My host looked at me expectantly. I gingerly tugged the clam meat with my teeth. The cat yanked my leg meat with all its might. The cat yowled. My host shooed it away. It went nowhere.
My host handed me another and looked at me expectantly. I tugged the clam. The cat shredded my leg. The cat yowled. My host shooed it away. It went nowhere.
And so we went until my glass of baijiu was empty, more than an hour had passed, and I was thoroughly sloshed. I was having a great time.
My host was interesting if bizarre. His home was interesting if bizarre. It was going to be an interesting, if bizarre, weekend.
Then, things got bad.
My host showed me to our room, taking a detour to the bathrooms, which were so small and low I couldn’t fit without crouching like a troll. He called the room “The Captain’s Room”, Jordyn said, and it usually cost more but since he had no other guests, he let us have it for the night.
The first thing I noticed when I entered were the clocks. There were nearly two dozen of them, wall clocks and grandfather clocks alike. Half of them weren’t working, it seemed, but the other half were doing what clocks do: Tick, tock, tick, tock, tick, tock, tick, tock. None of them in sync.
In the following moments, my horror grew as each crowed at different intervals its own, unique cry. Some chimed every 15 minutes, and some rang. Some tinkled every 30, and some shrieked. And none of that in sync either.
I crawled into bed, knowing it was going to be a long night. Within moments, my eyes started to itch. Then my nose started to run. Soon my whole neck felt like I’d shaved with poison ivy.

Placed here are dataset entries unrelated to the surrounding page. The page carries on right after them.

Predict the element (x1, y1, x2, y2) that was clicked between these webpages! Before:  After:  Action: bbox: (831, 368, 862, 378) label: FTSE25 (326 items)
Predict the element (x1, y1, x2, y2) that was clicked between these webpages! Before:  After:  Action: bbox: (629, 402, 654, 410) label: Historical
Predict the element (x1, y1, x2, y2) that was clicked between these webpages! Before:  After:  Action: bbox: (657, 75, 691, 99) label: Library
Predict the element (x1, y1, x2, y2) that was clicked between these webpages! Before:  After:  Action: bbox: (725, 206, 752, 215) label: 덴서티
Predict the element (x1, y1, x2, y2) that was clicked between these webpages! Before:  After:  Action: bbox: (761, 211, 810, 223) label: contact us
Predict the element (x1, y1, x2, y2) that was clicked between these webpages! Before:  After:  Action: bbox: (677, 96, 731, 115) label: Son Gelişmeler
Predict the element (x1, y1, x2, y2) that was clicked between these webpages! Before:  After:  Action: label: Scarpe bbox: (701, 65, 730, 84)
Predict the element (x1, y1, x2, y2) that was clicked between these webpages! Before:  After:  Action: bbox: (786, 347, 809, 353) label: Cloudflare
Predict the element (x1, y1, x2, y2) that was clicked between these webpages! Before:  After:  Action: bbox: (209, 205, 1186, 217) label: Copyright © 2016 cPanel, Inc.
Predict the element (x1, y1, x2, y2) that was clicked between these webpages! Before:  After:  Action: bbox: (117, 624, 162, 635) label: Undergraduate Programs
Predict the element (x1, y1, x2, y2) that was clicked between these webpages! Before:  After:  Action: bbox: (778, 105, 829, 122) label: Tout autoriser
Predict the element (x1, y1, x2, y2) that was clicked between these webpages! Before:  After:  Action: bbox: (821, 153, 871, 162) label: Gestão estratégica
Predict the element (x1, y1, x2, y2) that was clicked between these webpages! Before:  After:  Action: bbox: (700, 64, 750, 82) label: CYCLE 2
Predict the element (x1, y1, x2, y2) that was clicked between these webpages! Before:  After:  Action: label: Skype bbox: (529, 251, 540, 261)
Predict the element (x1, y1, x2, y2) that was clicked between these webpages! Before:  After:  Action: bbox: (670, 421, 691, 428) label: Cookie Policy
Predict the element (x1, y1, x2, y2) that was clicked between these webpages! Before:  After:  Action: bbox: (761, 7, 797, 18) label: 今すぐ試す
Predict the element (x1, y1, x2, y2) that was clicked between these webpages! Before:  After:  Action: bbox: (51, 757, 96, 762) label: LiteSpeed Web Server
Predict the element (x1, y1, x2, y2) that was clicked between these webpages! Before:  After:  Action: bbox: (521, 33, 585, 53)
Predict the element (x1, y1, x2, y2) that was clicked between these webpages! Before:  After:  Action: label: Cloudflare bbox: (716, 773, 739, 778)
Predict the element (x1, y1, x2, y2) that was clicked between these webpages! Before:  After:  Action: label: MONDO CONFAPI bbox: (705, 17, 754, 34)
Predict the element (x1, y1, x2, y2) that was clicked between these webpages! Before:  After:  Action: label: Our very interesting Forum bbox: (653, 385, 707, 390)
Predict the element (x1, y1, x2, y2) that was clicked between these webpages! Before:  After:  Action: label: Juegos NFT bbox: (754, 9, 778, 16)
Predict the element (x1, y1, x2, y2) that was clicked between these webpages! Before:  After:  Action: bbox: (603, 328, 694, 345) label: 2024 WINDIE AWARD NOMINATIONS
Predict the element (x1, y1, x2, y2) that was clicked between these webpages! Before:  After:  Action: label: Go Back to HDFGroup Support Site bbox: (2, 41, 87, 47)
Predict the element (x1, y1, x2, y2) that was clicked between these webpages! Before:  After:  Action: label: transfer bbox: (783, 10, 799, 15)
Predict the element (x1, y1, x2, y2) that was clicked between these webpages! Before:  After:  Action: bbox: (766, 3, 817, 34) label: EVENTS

I spent the next six hours starting at every clock squawk, scratching at my face and rubbing my eyes and wishing I’d had about three cups more baijiu.
When morning came at last, we packed up our stuff. If it were just the clocks, we might have been able to figure something out. But the allergies — and I don’t usually have them — were too much. Wanting to leave our hosts face intact, we decided not to tell him the truth. Instead we told him we had to change our plans and go up north and just couldn’t stay.
He looked incredulous. “You booked four nights. You only stayed one.”
“Zen me ban? – what can I do?”
He made us pay for an extra night. Zen me ban, indeed.
Every time we walked by his little hostel over the next three days, I peeked in the front door. And every time day or night, there he was, sitting in his living room, watching the pictures on the TV go by.